THE fuel scarcity in Lagos worsened, over the weekend, as only a handful of petrol stations were seen selling the commodity in some areas of the state.
Efforts to get the Department of Petroleum Resources, DPR, to comment on the worsening fuel situation proved abortive, as the spokesperson for the DPR, Mr. Paul Osu, refused to respond to text messages sent to his phone, yesterday.
The DPR's only response to the scarcity was when its officials embarked on an enforcement drive two weeks ago, a development which vehicle owners, said helped a bit in salvaging the situation, as a few petrol stations where made to re open for fear of being closed.
The DPR failed to step up the enforcement activity after that action it carried out with some journalists, giving the marketers a free hand to carry out their nefarious activities with impunity, leading to the suffering and hardship Nigerians are currently experiencing.
All the petrol stations along the Apapa Oshodi expressway were closed to vehicles, while a few, though shut, were seen selling fuel to individuals in jerry cans.
Along Lawanson Road, Surulere, only Oando filling station, near Ojuelegba was seen selling the products to both vehicles and individuals in containers, a development which caused a major gridlock along the ever busy road.
All other filling stations along Lawanson Road, such as Total, Mobil, Conoil, among others, were closed.
Mobil, the only filling station along Ijesha road was shut, but residents told Vanguard that they open occasionally to sell only to individuals with containers.
All other petrol stations across Surulere were closed, with a few seen dispensing to jerry cans.
However, the scarcity has given rise to black market activities, with a number of youths, standing in front of closed petrol stations, beckoning to vehicle owners, trying to sell the products stored in various sizes of plastic containers.
One of the youths told Vanguard that he was selling a five litre container of fuel for N1,000.
A visit to the tank farms at Ibafon, along the Apapa Oshodi Expressway, throughout last week, saw tankers leaving the depots with the commodity, while a few others were on the queues, which almost stretched down to Mile 2, causing serious gridlock on the road.
Relatedly, the management of the Nigerian National Petroleum Corporation, NNPC said yesterday that the fuel scarcity noticed in Lagos and some parts of the country was artificially induced and has commenced fresh measures to halt it.
Acting Group General Manager, Group Public Affairs Division of NNPC, Dr.
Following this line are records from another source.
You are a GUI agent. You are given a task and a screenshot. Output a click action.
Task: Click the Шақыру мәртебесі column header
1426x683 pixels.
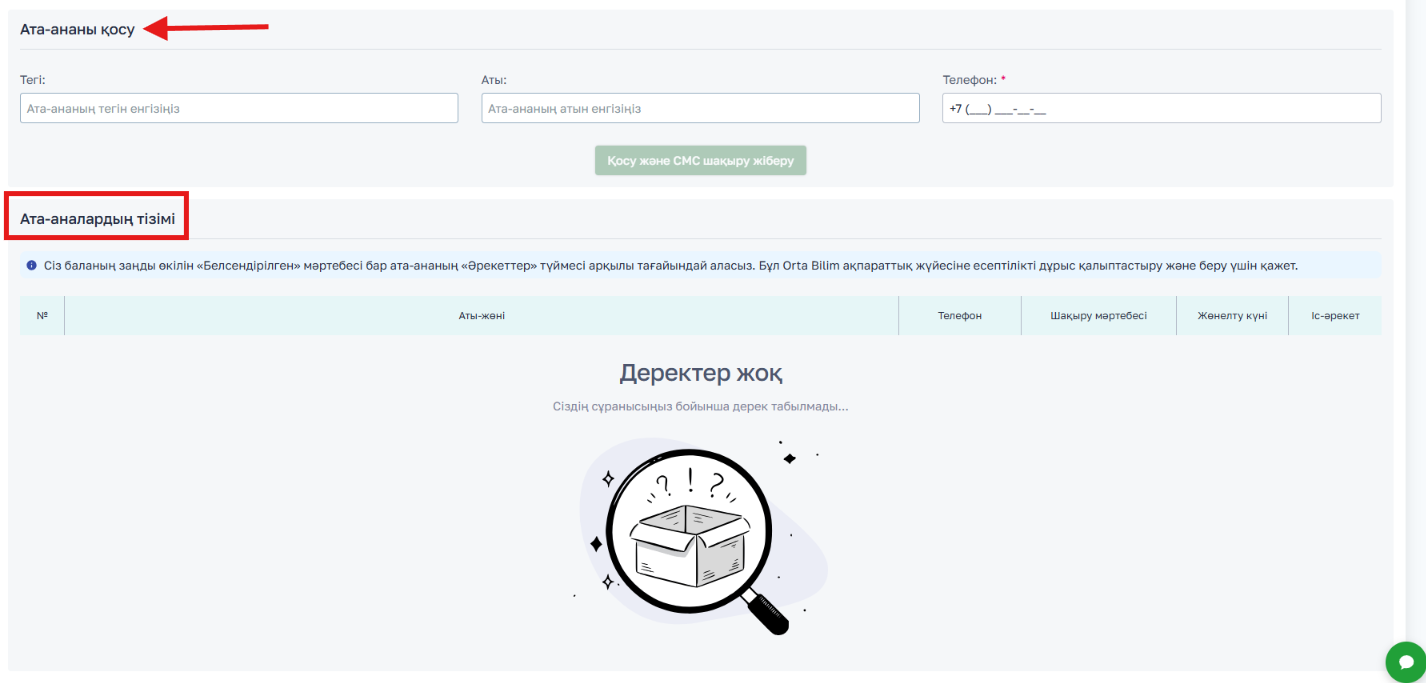pyautogui.click(x=1098, y=315)
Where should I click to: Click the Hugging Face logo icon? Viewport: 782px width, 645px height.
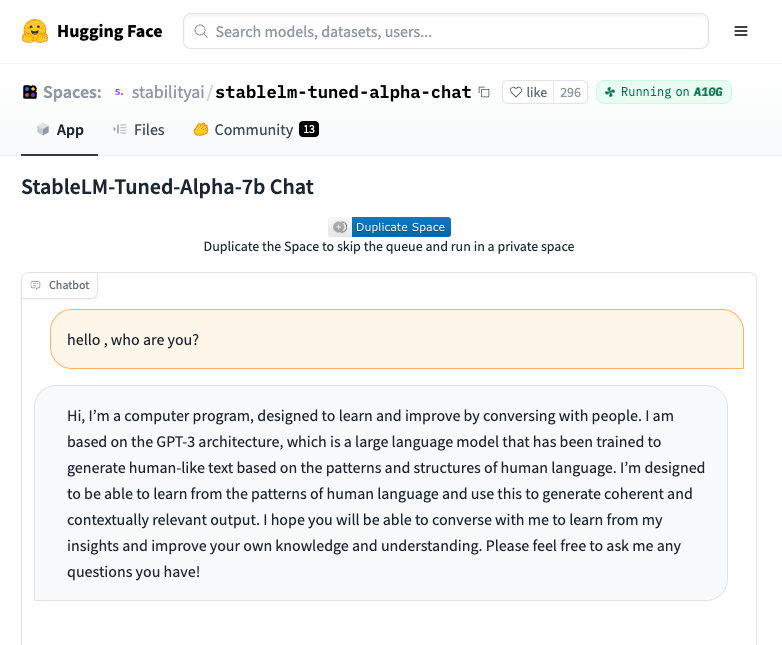35,31
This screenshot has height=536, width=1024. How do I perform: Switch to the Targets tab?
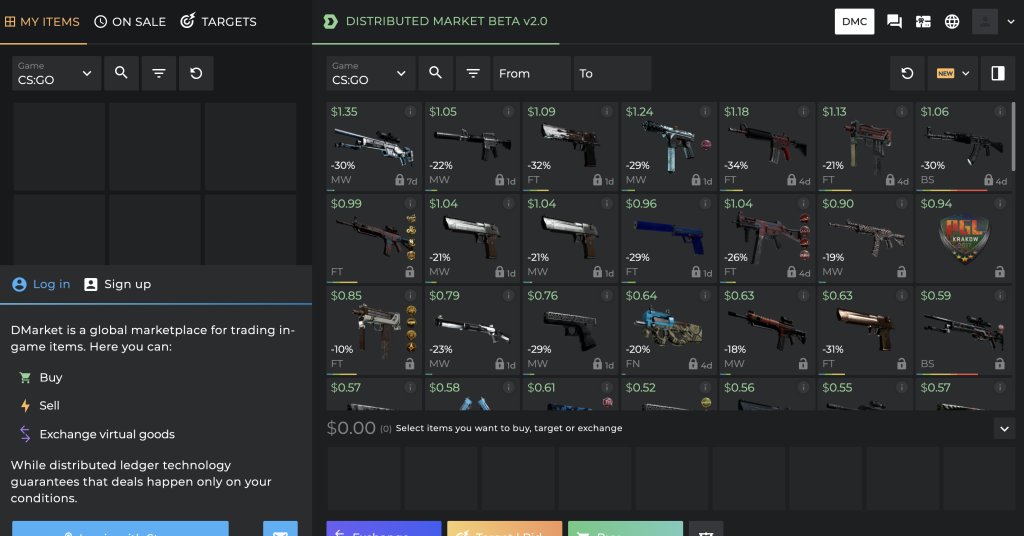pyautogui.click(x=218, y=21)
Omar Farouk Ibrahim in a statement yesterday said the NNPC in conjunction with the Department of Petroleum Resources, and the Petroleum Products Pricing Regulatory Agency, will commence monitoring of fuel stations in Lagos and its environs as well as any other state to checkmate the incidence of hoarding and panic buying of fuel .
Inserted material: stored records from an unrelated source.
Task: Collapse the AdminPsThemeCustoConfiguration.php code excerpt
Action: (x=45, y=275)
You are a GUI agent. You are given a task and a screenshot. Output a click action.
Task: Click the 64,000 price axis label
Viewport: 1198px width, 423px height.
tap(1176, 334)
Long fuel queues have also returned to filling stations in Yenagoa and its environs as fuel scarcity bites harder in the predominantly riverine state.
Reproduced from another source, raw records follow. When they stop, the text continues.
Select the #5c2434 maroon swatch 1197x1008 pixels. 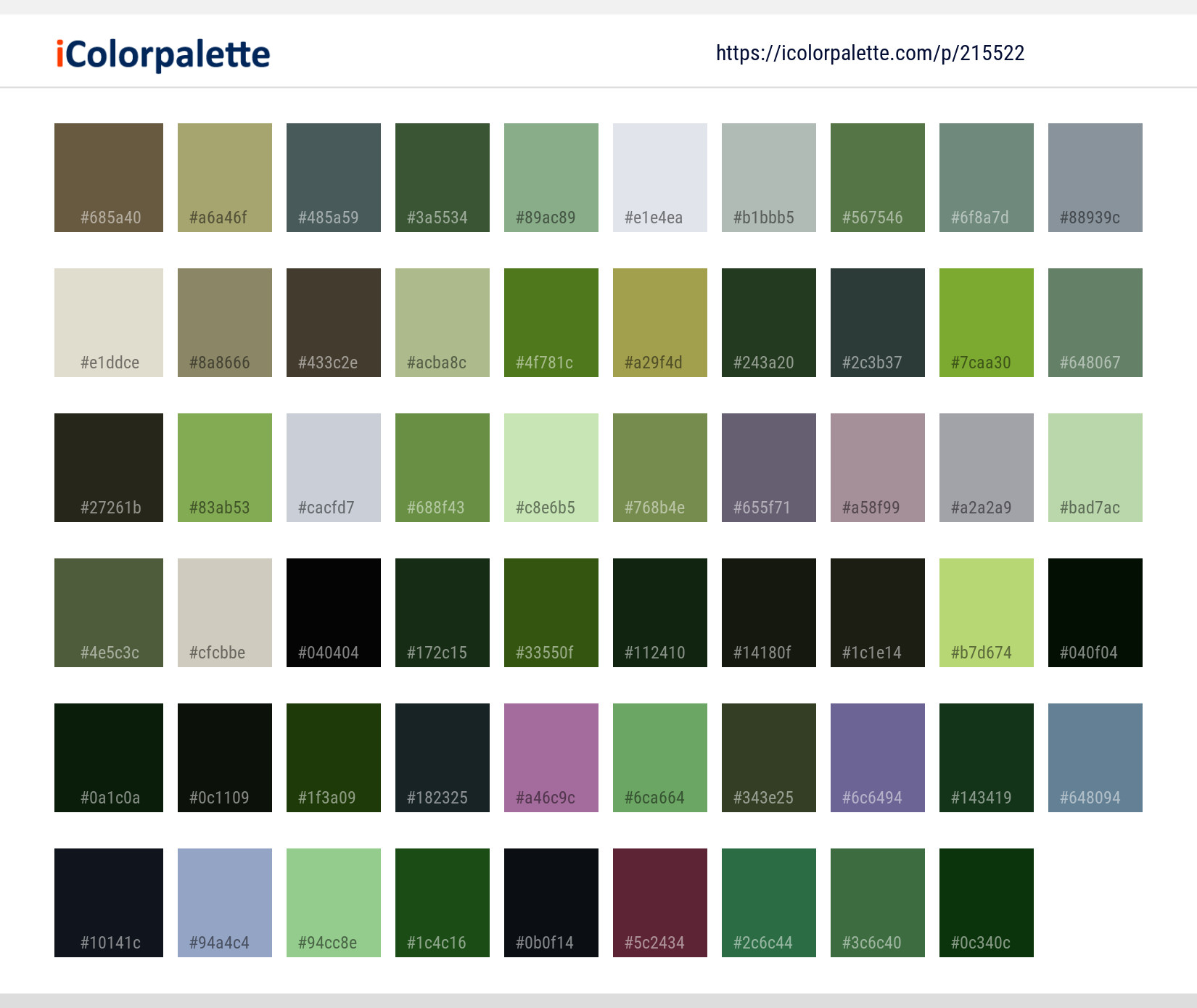pyautogui.click(x=660, y=903)
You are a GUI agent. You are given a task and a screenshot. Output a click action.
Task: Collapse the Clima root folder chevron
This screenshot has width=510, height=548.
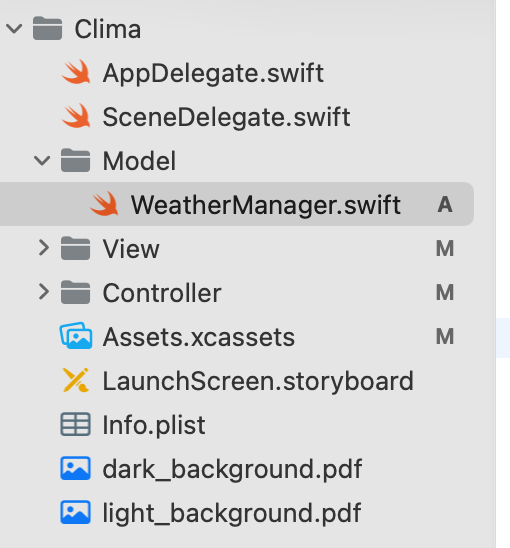[x=14, y=29]
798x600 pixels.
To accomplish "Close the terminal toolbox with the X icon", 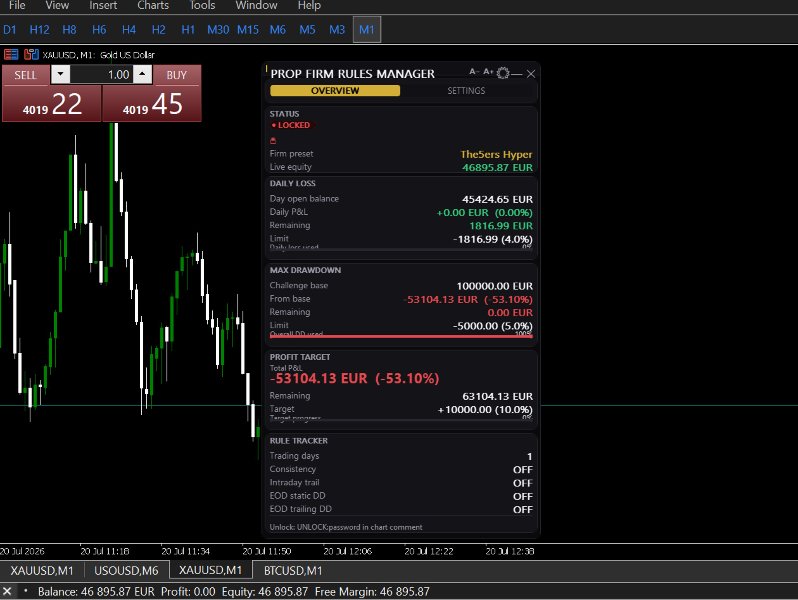I will tap(7, 591).
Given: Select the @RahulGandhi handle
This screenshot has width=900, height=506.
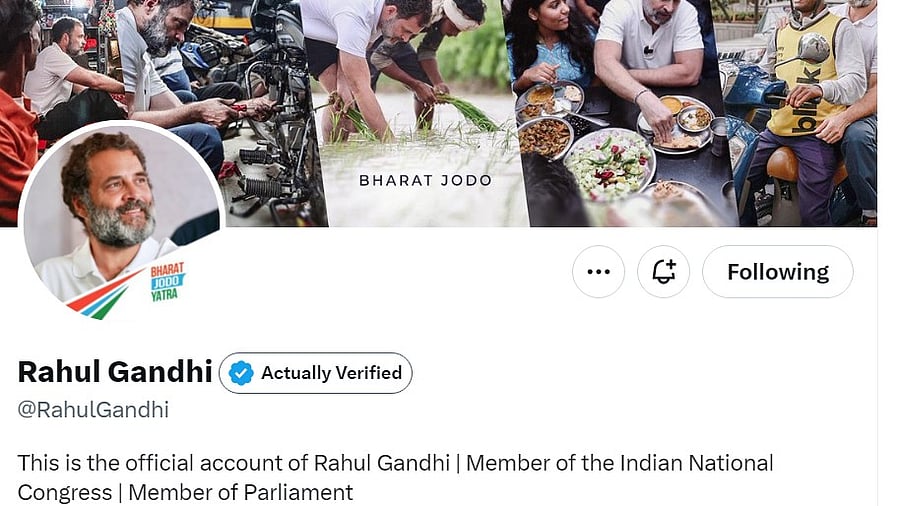Looking at the screenshot, I should [93, 410].
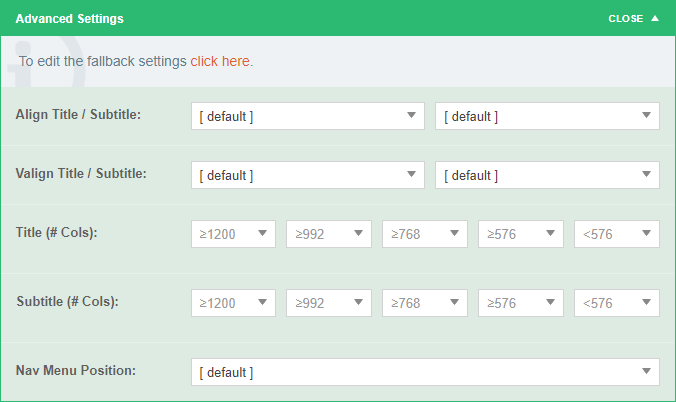Collapse panel using the CLOSE button
The width and height of the screenshot is (676, 402).
coord(626,18)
Virtually all the retail outlets in town have since closed shop due to non availability of fuel, a development that has forced most car owners to park their vehicles at home and make do with public transport.
Our correspondent who went round the capital city observed that only the NNPC mega filling station along the Sani Abacha expressway, was dispensing fuel at the official N97 pump price.
Meanwhile, the Warri branch of the Independent Petroleum Marketers Association of Nigeria, IPMAN, blamed the current fuel scarcity in Delta on panic buying.
The branch's Chairman, Akpos Edafevwotu told journalists in Warri yesterday that there is enough fuel at the Warri Depot of the Petroleum Procuts Marketing Company, PPMC, to cater for the people of the state and its surroundings.